The Untouchables

The Untouchables

1987 • Crime, History, ThrillerR
Elliot Ness, an ambitious prohibition agent, is determined to take down Al Capone. In order to achieve this goal, he forms a group given the nickname “The Untouchables”.
Runtime: 1h 59m

Why you shoud read the novel

Reading "The Untouchables" offers a firsthand account of one of America’s most iconic law enforcement battles. The memoir lets readers experience the real-life challenges, ingenuity, and moral dilemmas faced by Eliot Ness and his team as they confront Al Capone’s empire in Prohibition-era Chicago. The authors provide intricate details, genuine tension, and a wealth of background information that brings the era and the struggle for justice vividly to life. While the movie provides a thrilling and visually absorbing take on this story, the book delves deeper into the investigative techniques and political climate of the time. Real events, personalities, and procedures are explored with a sense of authenticity and nuance, giving readers a deeper understanding of history. The interplay between Ness, his colleagues, and the criminal world is more layered and grounded in the book’s pages than in the film’s cinematic reinterpretation. Choosing the book over the movie opens up a richer, more complex narrative. Readers will discover the difference between legend and reality, and appreciate the perseverance behind the headlines. "The Untouchables" offers more than spectacle: it’s a rare journey into the mindset and resilience of the people who truly changed Chicago’s criminal landscape.

Adaptation differences

The movie adaptation of "The Untouchables" takes substantial creative liberties with the source material for dramatic effect.
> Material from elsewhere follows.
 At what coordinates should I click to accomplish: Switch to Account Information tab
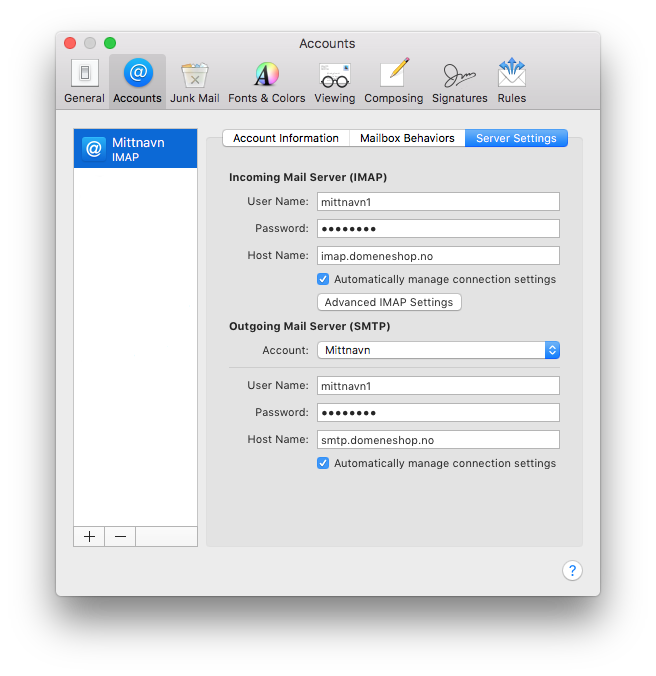(286, 138)
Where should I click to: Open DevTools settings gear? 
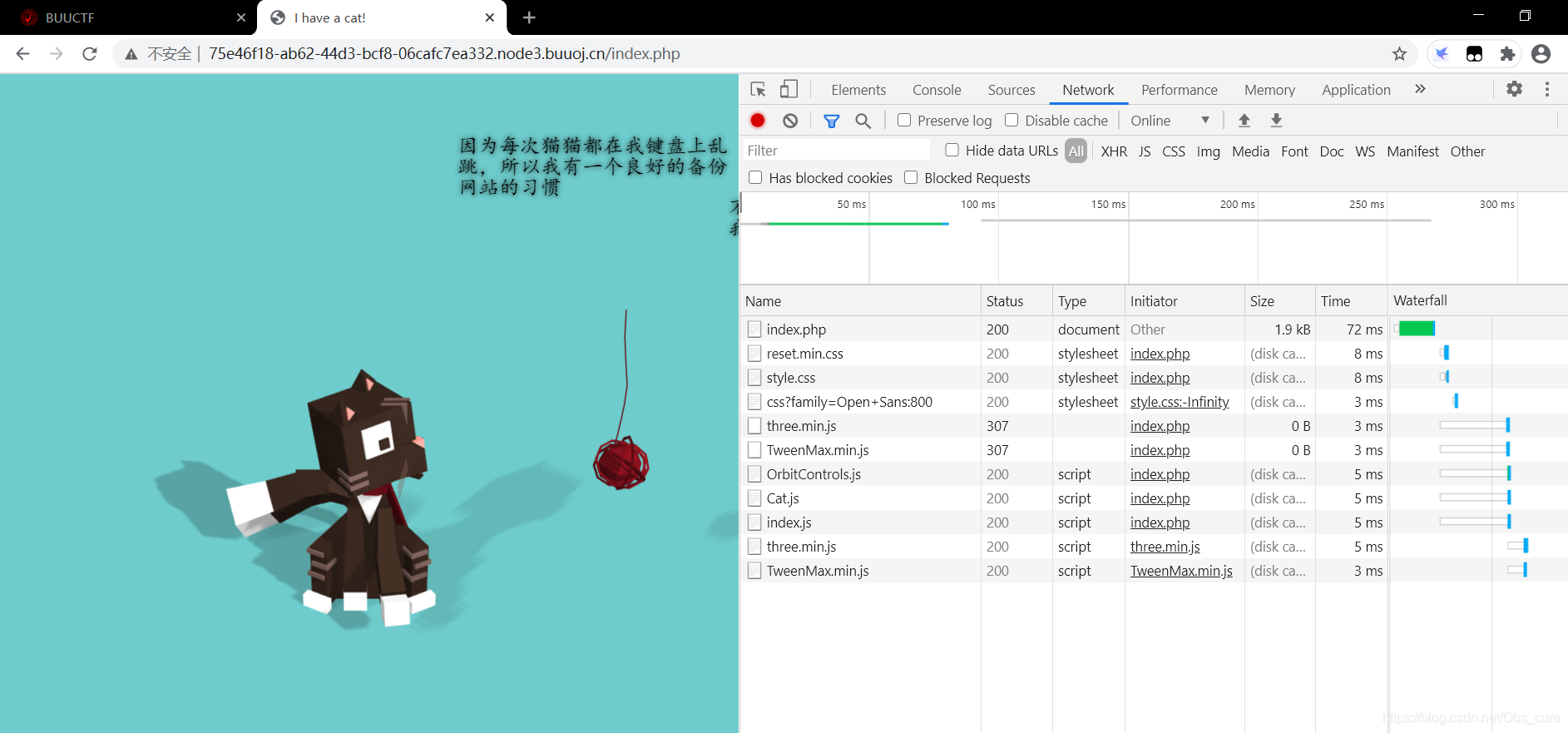(1515, 89)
While Eliot Ness’s memoir presents a factual account of his struggle against Al Capone, the film introduces entirely fictional characters and situations to heighten drama and create a clearer narrative arc. For example, the character of Jim Malone, played by Sean Connery, is an invention of the screenwriters and does not exist in the memoir. Likewise, the iconic train station shootout was conceived for the film and does not have a basis in Ness’s own account. Further, the relationships and personalities depicted in the movie are frequently altered or exaggerated. In the book, Ness’s team was larger and more diverse, with emphasis on diligent, collective police work. The film narrows the focus to a tight group of four individuals, making the story more personal and emotionally charged, while the reality was more complex and less glamorous. Ness himself is portrayed with sharper moral clarity in the movie, whereas his book explores both his doubts and the ambiguity of his task. A number of dramatic events depicted in the film, such as the courtroom confrontation and Capone’s direct threats to Ness’s family, are either heavily fictionalized or invented. The memoir instead provides a low-key but revealing look at the hard and often tedious fight against organized crime, contrasting with the explosive and stylized violence the film prioritizes. The legal and investigative procedures depicted in the book favor realism, something the cinematic adaptation trades for suspense and clear-cut heroism. Overall, the adaptation transforms a detailed, procedural true crime account into a mythic struggle between good and evil. While the movie’s storytelling is compelling in its own way, it simplifies and dramatizes the multifaceted reality Ness documented. Readers interested in history and nuance will find the book offers a subtler, richer, and more truthful exploration than the streamlined narrative of the film.